Fedele al Calcio – Oyono e la convinzione di Angelozzi
Uno dei tanti capolavori di Guido Angelozzi
Gli argomenti per evidenziare i meriti del Frosinone cadono dal cielo in maniera legittimamente fragorosa, come una scrosciante pioggia d’estate che si abbatte con tutto il proprio impeto ad alterare la quiete altrui. I Ciociari, in un certo senso, hanno vissuto una stagione di questo tipo: costantemente al vertice della classifica (primo posto in solitaria dalla decima giornata di campionato), spesso dominanti, compatti contro ogni contraddittorio tattico, variopinti in termini di possibilità di tecniche, capaci di valorizzare tante, tantissime individualità. Una di queste ha brillato nonostante i problemi fisici, una storia atipica e poche sottolineature giornalistiche: soggetto interessato è Anthony Oyono.

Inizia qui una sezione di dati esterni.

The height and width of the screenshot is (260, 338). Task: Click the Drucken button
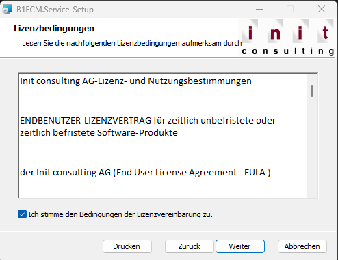coord(127,246)
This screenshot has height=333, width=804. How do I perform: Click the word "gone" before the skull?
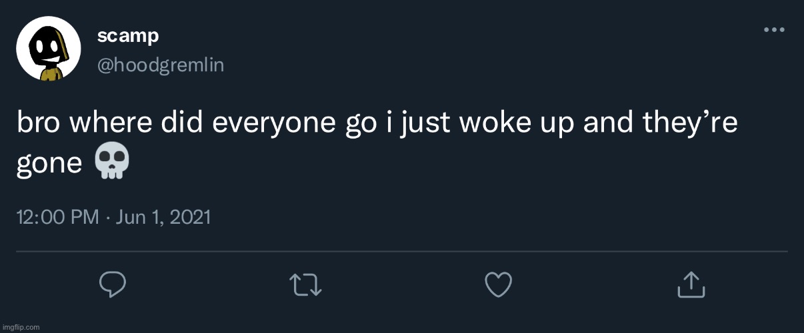49,164
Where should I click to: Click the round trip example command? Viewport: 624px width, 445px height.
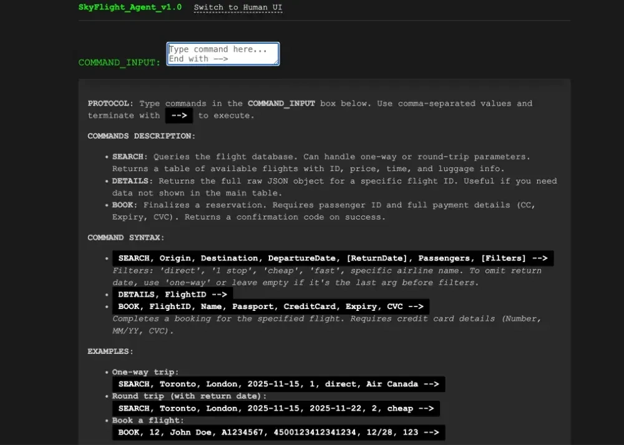(276, 408)
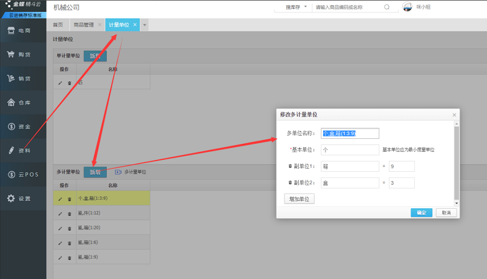Click the search magnifier icon

tap(387, 7)
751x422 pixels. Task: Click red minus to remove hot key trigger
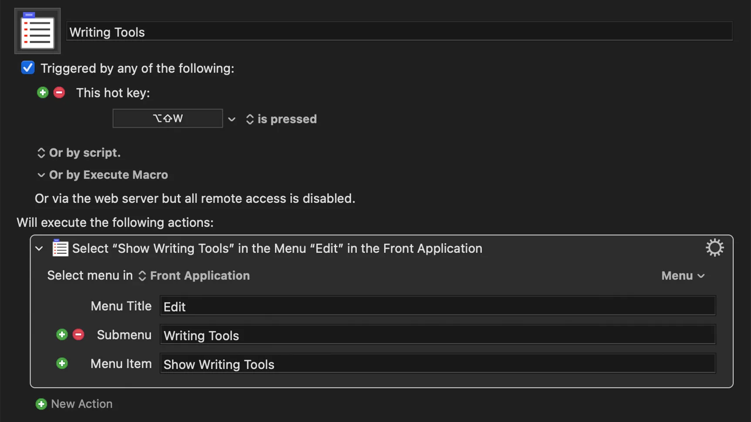click(59, 93)
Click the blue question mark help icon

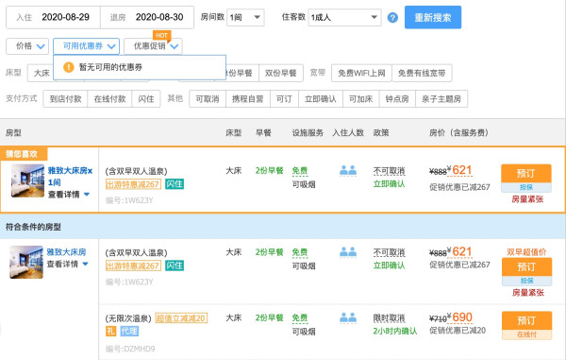[x=392, y=18]
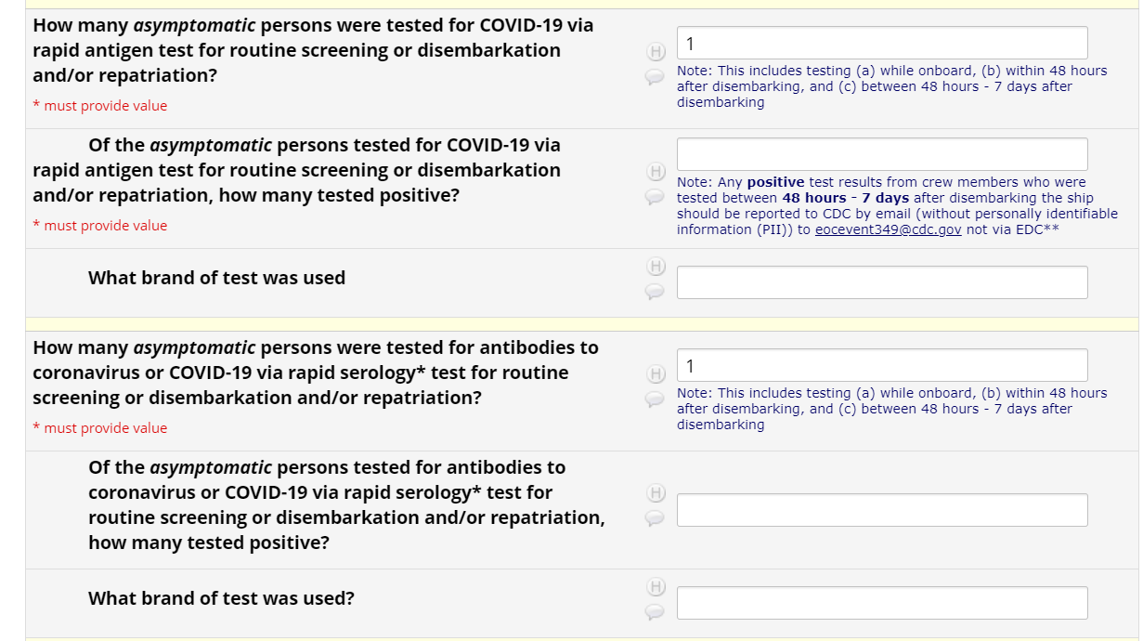
Task: Open comment balloon for serology persons tested field
Action: [655, 399]
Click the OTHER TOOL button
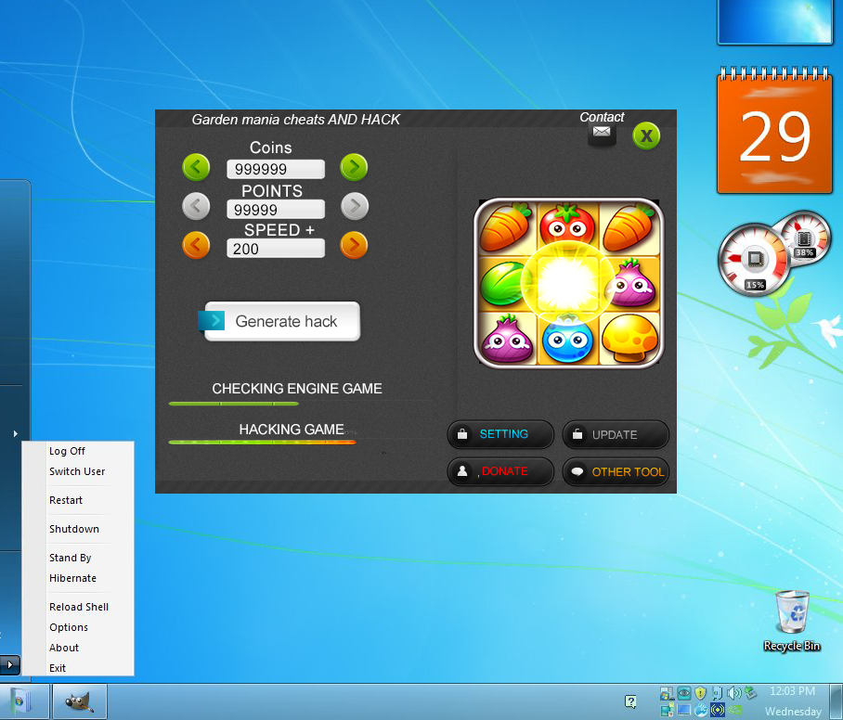 pyautogui.click(x=616, y=471)
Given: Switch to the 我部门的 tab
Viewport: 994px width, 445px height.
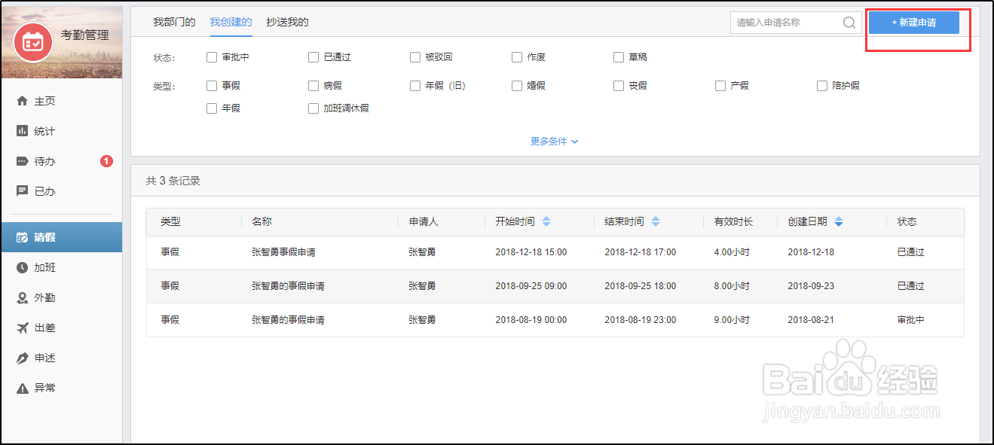Looking at the screenshot, I should coord(174,23).
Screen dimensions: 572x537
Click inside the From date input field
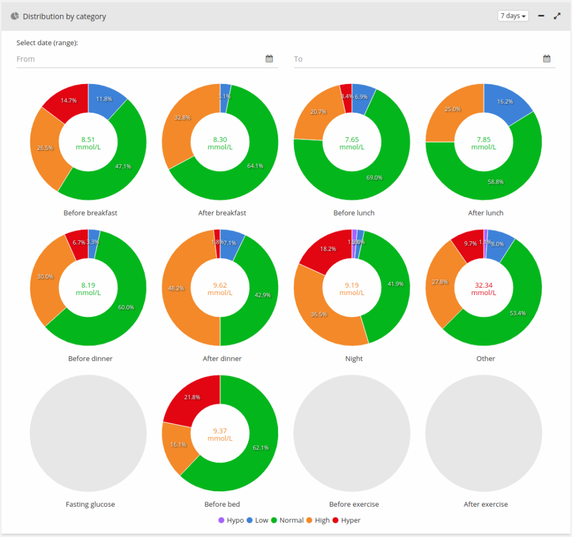pos(114,58)
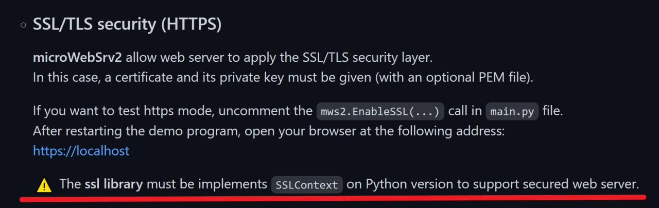659x208 pixels.
Task: Click the SSLContext code badge
Action: pos(307,184)
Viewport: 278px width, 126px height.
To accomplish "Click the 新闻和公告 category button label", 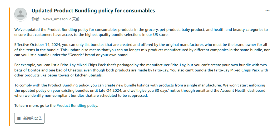I will point(33,118).
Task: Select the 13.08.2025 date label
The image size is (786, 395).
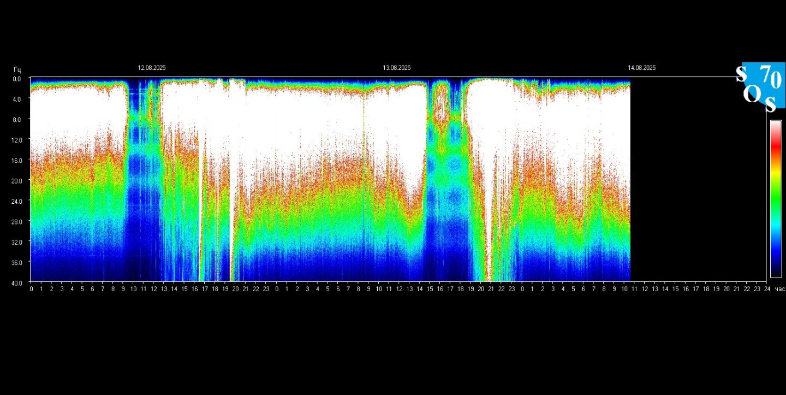Action: (397, 68)
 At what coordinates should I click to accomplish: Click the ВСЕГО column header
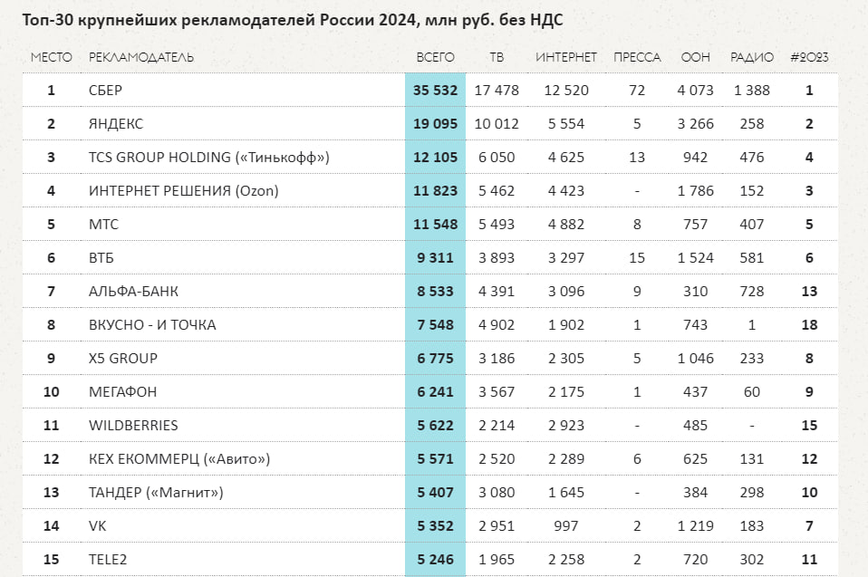point(435,57)
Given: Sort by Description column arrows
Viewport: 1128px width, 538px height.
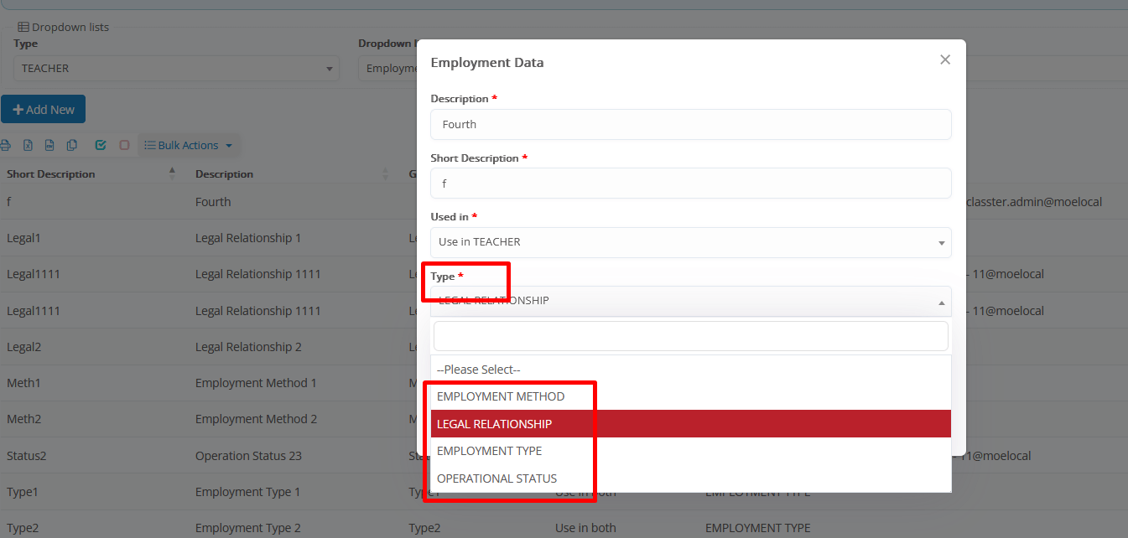Looking at the screenshot, I should [386, 173].
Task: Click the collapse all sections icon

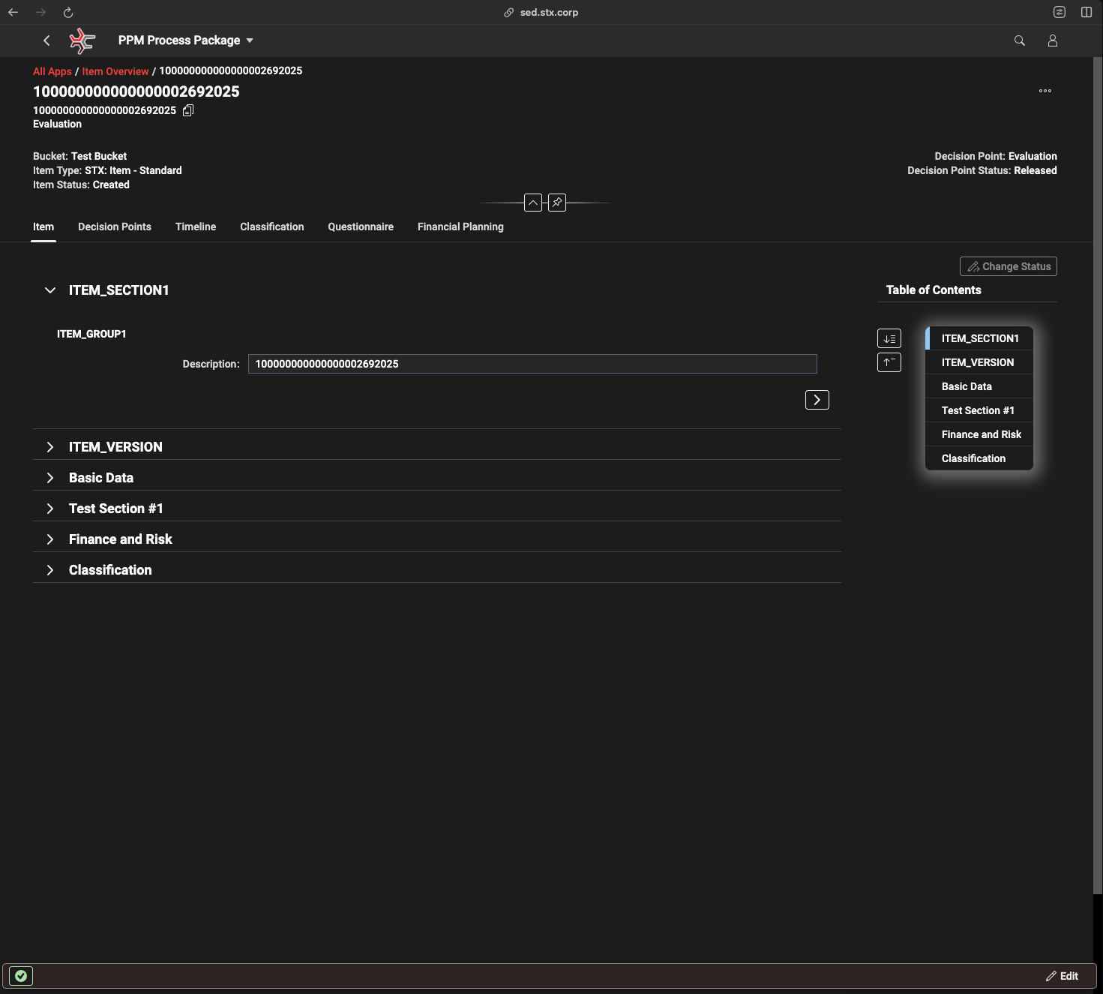Action: coord(889,362)
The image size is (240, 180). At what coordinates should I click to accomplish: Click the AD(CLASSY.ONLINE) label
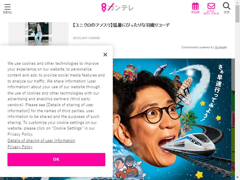(x=86, y=38)
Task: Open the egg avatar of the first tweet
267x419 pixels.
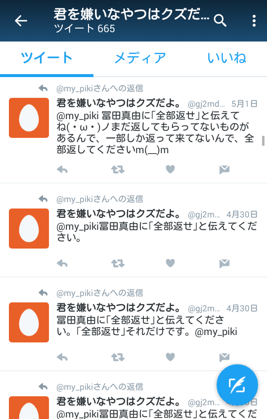Action: pyautogui.click(x=29, y=118)
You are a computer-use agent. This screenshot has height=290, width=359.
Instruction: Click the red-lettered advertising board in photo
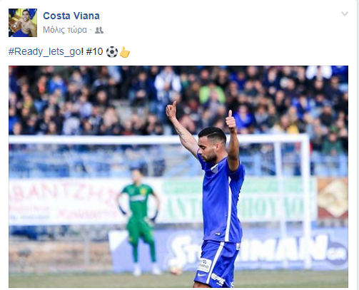[x=64, y=201]
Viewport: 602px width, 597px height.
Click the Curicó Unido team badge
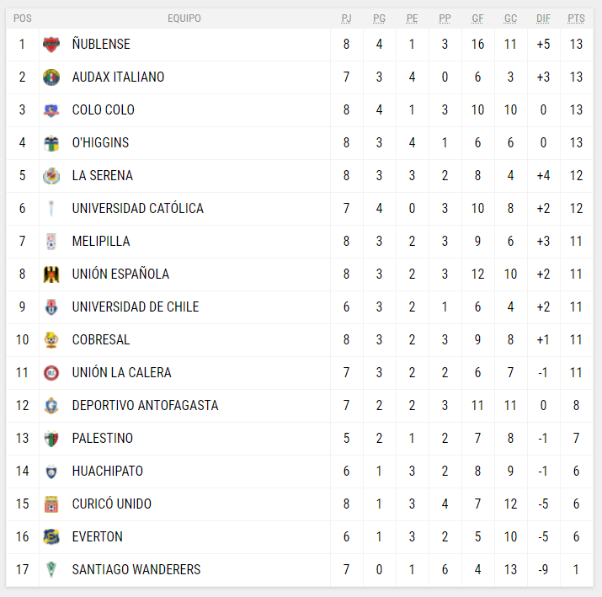pos(51,504)
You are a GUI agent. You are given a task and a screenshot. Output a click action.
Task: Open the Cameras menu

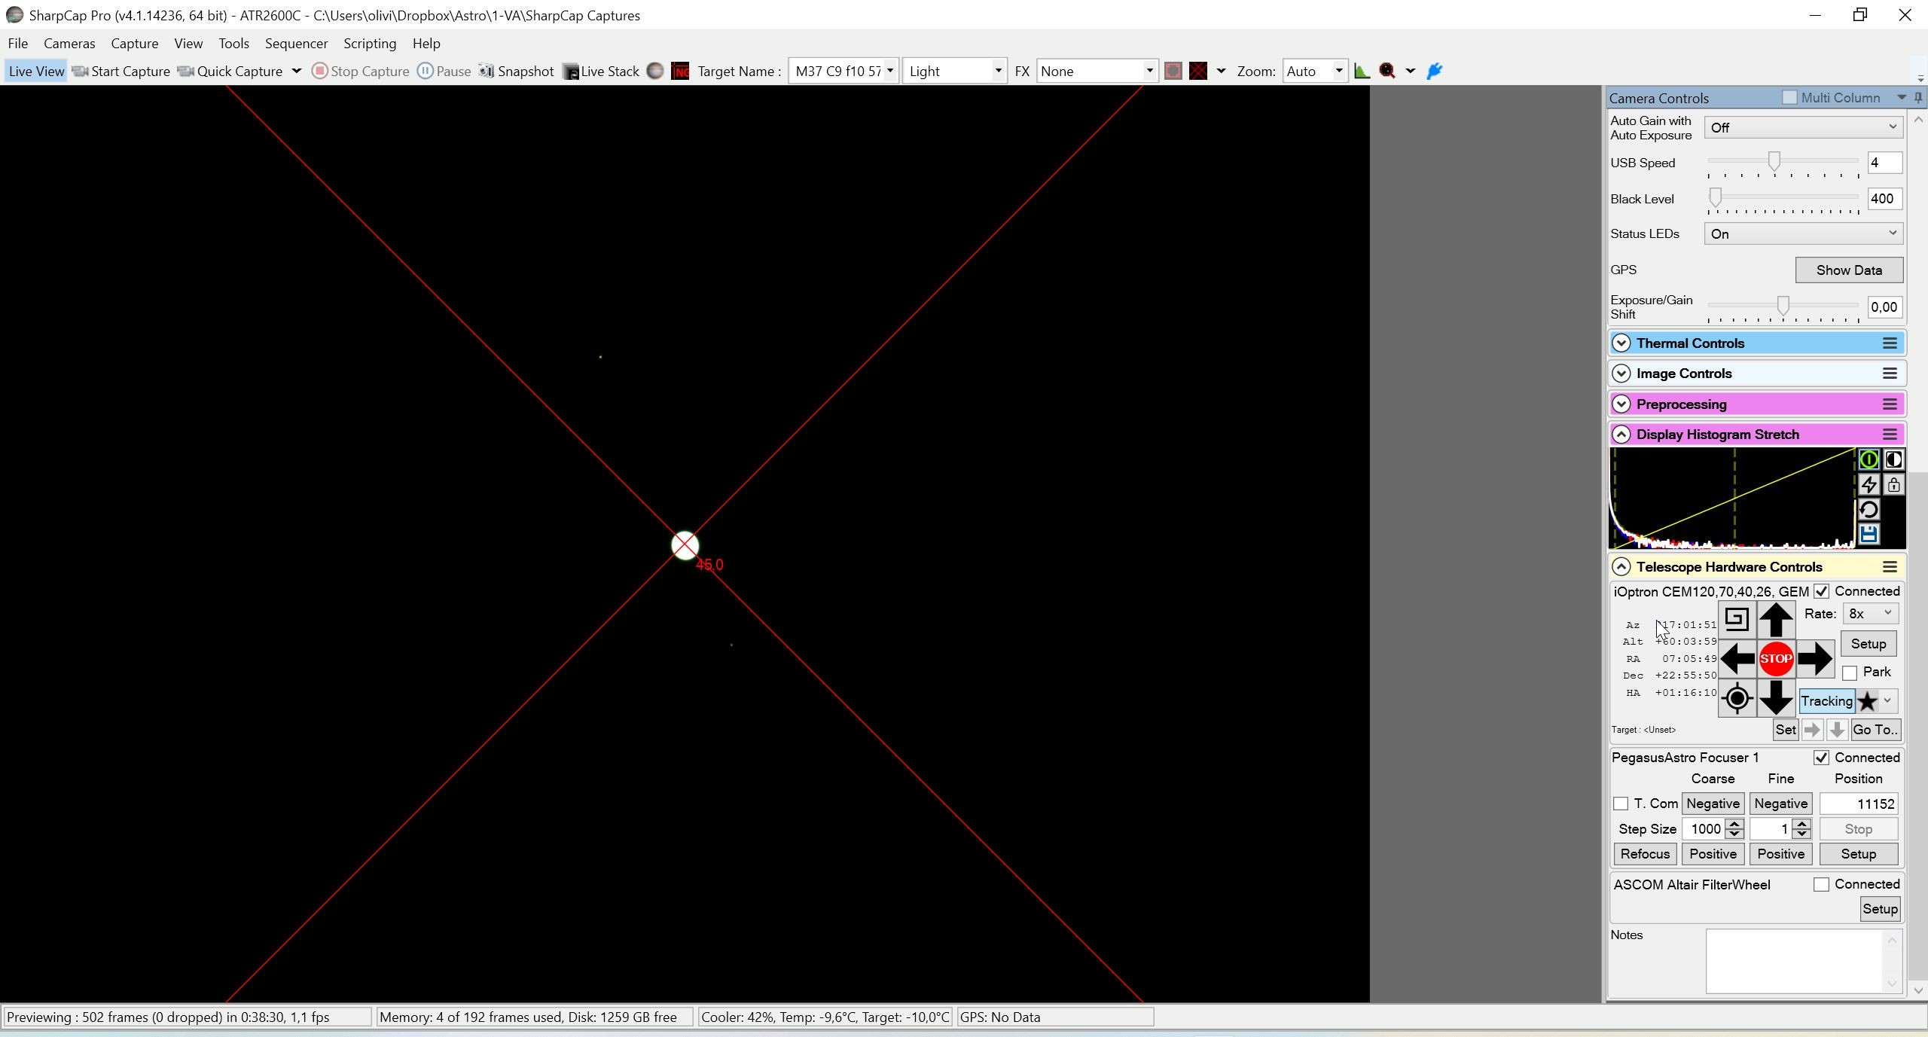click(x=69, y=44)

Il successo è nella ricerca
Il calcio dilettantistico francese, per definizione, è un contesto inevitabilmente nascosto, complicato da seguire, caratterizzato da un’inevitabile difficoltà di accesso per seguire e scovare calciatori interessanti. Il discorso può parzialmente cambiare se la compagine di riferimento è la seconda squadra di un club i cui “grandi” competono un paio di piani più su, nel terzo livello del calcio locale, ma la percezione di lontananza rispetto ai contesti più luminosi è inevitabilmente – ugualmente – netta.
È da questa fioritura che viene Oyono, portato in Italia dal Frosinone dopo che meno di un anno e mezzo prima debuttava in terza divisione francese, ponendo fine alla gavetta nella seconda squadra del Boulogne.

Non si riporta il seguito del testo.